Figure 6. The motion of indicating a ‘move straight’ gesture. The time interval between each frame is 120 ms and on time for each frame is 100 ms.

Consider figure 6, illustrates different frames that sum upto a ‘move forward’ gesture that would be experienced by the user. The on-time for each frame is 100 ms while the delay between each frame is 120 ms. The characters received by microcontroller for the motors which are to be turned on would be ‘d’ (lowercase letter d), as on ASCII Table it represents a value of 100.

Initial User Testing for Haptic Glove. User — Sheenam Khuttan

Aesthetic look and feel

For disc vibration motors to be felt on skin even when slightest of vibration is generated, the disc vibration motors must maintain a good contact with the skin. The lesser the space and material between skin and disc vibration motor the better the vibration are experienced. Also, whenever a human slides a glove on his/her hand it stretches.

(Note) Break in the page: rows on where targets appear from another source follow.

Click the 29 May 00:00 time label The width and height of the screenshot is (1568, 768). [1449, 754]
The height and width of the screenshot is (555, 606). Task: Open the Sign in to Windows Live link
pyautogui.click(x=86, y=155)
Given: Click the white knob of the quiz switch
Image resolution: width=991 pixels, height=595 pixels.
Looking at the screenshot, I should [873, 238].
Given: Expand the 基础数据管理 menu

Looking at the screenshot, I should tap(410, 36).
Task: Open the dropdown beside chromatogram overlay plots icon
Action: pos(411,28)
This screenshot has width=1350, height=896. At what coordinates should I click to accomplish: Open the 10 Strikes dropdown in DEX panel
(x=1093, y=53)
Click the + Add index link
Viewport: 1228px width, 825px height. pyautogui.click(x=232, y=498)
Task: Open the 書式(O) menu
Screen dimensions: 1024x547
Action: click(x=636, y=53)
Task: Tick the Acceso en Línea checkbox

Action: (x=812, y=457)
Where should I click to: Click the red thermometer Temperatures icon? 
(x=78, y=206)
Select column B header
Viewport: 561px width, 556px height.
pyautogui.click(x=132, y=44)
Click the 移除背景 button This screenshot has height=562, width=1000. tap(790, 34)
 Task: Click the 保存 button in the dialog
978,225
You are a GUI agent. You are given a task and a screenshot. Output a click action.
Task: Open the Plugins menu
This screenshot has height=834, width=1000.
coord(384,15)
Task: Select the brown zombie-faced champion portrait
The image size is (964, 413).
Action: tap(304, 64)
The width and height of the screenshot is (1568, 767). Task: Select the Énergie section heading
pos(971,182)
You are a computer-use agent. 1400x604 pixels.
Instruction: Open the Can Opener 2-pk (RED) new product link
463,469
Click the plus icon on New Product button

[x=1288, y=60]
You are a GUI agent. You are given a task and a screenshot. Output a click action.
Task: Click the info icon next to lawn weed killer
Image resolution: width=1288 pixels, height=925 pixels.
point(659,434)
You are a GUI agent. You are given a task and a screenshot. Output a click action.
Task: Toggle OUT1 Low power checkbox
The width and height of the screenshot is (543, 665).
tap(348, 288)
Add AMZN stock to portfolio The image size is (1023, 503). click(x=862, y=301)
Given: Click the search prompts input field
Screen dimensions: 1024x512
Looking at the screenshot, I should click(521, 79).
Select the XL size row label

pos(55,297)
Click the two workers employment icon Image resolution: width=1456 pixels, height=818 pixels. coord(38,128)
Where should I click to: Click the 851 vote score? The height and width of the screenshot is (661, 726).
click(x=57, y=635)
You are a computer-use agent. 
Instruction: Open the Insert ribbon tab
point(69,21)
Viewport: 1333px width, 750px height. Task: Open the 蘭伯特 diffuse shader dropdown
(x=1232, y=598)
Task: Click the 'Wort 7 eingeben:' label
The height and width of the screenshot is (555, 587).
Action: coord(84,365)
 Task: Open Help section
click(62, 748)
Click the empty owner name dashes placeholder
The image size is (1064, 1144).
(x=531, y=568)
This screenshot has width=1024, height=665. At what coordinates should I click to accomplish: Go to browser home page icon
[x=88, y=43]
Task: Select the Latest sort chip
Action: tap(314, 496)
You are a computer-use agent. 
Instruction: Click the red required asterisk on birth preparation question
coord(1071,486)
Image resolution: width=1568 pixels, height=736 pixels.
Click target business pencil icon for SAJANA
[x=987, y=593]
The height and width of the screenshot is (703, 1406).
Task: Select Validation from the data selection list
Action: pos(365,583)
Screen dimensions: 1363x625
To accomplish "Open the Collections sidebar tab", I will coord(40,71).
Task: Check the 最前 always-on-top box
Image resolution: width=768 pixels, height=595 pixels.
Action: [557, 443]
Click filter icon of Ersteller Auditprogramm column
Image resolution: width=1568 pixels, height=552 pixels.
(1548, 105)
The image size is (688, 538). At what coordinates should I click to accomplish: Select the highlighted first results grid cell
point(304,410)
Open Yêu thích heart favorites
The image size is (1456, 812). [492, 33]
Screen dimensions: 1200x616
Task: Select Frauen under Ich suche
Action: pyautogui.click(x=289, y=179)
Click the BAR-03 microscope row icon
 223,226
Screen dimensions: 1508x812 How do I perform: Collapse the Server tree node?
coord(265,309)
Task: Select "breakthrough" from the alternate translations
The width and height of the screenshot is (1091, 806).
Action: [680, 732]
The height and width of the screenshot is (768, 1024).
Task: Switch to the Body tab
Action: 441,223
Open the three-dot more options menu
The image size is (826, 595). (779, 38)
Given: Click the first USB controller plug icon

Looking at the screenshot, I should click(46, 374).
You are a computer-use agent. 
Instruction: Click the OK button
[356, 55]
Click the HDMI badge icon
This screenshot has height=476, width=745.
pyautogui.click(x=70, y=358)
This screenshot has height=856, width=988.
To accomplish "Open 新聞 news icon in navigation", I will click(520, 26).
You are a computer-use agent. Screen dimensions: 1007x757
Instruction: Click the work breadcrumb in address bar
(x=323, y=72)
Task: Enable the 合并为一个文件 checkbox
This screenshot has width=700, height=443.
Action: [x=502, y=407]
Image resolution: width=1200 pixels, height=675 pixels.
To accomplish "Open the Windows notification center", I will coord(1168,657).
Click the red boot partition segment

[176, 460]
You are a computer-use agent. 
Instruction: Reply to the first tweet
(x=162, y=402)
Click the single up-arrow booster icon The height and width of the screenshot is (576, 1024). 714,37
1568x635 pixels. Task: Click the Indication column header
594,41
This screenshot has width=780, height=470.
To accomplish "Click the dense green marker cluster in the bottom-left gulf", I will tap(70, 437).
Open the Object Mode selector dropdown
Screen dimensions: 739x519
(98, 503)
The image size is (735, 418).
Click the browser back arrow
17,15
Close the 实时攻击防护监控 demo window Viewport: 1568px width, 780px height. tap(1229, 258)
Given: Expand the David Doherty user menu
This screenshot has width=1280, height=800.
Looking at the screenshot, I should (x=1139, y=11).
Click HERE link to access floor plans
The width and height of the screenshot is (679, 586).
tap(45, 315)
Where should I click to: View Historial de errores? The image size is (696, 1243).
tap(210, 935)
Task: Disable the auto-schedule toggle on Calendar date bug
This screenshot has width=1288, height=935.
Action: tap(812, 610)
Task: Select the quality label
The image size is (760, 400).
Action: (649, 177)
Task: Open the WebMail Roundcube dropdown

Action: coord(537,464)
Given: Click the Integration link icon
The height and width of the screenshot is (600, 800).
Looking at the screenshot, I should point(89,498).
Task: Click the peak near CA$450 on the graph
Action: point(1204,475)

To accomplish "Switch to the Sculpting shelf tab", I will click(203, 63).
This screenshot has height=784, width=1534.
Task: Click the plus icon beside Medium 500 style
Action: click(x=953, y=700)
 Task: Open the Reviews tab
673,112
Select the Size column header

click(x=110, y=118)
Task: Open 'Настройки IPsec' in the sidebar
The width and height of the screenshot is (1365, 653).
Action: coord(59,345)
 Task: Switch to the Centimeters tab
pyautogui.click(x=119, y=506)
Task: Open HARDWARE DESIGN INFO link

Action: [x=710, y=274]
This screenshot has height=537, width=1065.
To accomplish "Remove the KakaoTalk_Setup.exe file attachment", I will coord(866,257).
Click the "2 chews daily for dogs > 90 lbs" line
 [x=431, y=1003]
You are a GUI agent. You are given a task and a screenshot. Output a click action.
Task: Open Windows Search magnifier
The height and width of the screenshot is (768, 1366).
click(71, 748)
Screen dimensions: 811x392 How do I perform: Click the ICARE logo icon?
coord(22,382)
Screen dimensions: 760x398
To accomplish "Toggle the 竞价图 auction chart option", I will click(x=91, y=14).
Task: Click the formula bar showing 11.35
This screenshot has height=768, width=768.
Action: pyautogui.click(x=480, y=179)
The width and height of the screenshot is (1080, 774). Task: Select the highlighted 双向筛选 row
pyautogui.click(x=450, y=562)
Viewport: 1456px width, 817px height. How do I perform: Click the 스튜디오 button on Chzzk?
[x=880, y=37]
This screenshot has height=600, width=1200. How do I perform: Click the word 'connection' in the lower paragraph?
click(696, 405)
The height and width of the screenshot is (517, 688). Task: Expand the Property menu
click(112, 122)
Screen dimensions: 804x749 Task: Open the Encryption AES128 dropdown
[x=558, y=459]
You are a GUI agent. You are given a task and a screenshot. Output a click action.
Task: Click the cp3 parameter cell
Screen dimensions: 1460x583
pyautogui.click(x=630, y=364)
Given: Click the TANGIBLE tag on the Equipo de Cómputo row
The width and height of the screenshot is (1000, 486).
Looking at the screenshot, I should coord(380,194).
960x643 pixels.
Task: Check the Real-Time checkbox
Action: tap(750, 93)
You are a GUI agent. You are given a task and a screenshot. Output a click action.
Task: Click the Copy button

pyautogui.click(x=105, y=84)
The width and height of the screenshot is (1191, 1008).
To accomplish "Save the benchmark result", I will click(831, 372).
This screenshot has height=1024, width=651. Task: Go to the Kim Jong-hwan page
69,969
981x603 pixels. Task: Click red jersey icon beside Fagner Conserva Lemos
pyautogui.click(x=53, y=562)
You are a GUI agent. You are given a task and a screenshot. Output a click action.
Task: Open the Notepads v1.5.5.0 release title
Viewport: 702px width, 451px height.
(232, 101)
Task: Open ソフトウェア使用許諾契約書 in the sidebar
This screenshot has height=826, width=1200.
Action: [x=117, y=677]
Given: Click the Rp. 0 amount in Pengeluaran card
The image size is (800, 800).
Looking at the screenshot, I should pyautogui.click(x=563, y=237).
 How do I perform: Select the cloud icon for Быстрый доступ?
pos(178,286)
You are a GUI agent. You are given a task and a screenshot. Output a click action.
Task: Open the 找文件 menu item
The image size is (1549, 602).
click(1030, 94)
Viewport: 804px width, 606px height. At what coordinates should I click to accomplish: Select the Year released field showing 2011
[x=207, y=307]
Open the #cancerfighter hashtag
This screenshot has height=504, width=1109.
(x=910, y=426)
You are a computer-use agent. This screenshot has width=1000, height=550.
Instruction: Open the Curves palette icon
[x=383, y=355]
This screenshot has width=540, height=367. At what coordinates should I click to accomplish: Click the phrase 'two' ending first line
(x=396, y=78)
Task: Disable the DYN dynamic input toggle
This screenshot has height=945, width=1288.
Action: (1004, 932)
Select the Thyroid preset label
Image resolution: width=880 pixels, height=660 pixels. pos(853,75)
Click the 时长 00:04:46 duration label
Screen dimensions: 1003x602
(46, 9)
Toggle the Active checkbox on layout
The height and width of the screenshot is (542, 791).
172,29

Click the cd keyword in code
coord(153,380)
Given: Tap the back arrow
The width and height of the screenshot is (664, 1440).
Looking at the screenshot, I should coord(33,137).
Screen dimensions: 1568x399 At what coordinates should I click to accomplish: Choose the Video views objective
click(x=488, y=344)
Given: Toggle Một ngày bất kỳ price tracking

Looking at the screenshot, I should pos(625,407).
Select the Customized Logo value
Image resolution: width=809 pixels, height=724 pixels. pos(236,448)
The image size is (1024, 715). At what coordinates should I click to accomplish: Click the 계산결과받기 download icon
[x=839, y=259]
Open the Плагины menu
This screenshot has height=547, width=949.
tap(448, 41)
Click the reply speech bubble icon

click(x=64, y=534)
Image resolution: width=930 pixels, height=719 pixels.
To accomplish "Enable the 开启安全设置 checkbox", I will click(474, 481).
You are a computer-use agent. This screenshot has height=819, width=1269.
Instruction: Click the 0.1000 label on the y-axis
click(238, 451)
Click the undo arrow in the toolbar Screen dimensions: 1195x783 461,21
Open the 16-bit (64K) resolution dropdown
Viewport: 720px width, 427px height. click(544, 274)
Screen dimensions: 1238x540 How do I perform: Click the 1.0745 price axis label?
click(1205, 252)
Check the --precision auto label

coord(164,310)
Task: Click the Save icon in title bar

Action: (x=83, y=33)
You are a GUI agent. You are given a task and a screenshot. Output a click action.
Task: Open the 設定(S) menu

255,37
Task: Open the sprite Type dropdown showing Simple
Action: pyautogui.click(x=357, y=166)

Considering above stated facts, the haptic display glove is designed to be of Dri-FIT active wear material. Dri-FIT material’s unique high-performance microfiber construction supports the body’s natural cooling system by wicking away sweat and dispersing it evenly throughout the surface of the garment so that it evaporates quickly. This also makes the glove a stretchable yet tight fit on the hand.

Figure 7. Haptic display glove. (a) shows the glove with exposed layer of electronics while (b) shows the glove with electronics being concealed under layer of fabric giving the glove look and feel of a normal glove.

Despite having electronic components laid all around the hand’s surface, it us designed to look like any normal glove. To hide the electronics on hand, another layer of fabric is stitched on top of electronics. Thus, hiding away the layer having electronics and giving glove a normal looking feel.

Results

Video illustrating use case for the haptic glove to receive navigation directions while riding a bike

Human vision is a cognitive process. We “see” with our brain and not eyes. For our brain to interpret a series of images as a motion picture, the minimum number of discrete images displayed must be at least sixteen frames. If we go below that, the brain perceives those as still images; go above it, the brain perceives it as motion picture.

Similarly, to “see” through the skin, the minimum number of discrete frames projected on the skin must be seven frames in a second. If we go below that, the brain interprets these vibrations or haptic feedback as static vibrations, going above seven frames per second makes the brain perceive it as a motion on the skin.

The result drawn is based on hit and trial methods based on user testing data by different users. Another notable fact in user testing was the intensity of vibration was varying for everyone. A key take away from this in the future development of this prototype would be including an intensity control for customization of vibration intensity.